Dataset excerpts:
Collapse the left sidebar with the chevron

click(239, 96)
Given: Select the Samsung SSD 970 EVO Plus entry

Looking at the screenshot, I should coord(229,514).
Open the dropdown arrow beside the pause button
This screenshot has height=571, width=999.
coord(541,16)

--

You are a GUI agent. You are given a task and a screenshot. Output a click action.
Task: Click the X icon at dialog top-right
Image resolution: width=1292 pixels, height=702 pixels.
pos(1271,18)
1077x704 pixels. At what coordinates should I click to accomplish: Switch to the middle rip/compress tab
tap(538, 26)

* * *

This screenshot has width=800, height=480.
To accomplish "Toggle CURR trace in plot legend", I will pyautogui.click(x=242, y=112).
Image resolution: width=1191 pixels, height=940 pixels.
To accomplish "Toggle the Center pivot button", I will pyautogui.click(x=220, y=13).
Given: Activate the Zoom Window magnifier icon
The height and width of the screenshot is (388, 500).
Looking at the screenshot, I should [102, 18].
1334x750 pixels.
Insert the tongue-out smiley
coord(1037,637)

Exercise details: Rewrite the entries that run from the line containing "Collapse the left sidebar with the chevron" through the line containing "coord(541,16)", changing "pause button" to "stop button" and leaving everything else unchanged.

Final answer:
Collapse the left sidebar with the chevron

click(239, 96)
Given: Select the Samsung SSD 970 EVO Plus entry

Looking at the screenshot, I should coord(229,514).
Open the dropdown arrow beside the stop button
This screenshot has height=571, width=999.
coord(541,16)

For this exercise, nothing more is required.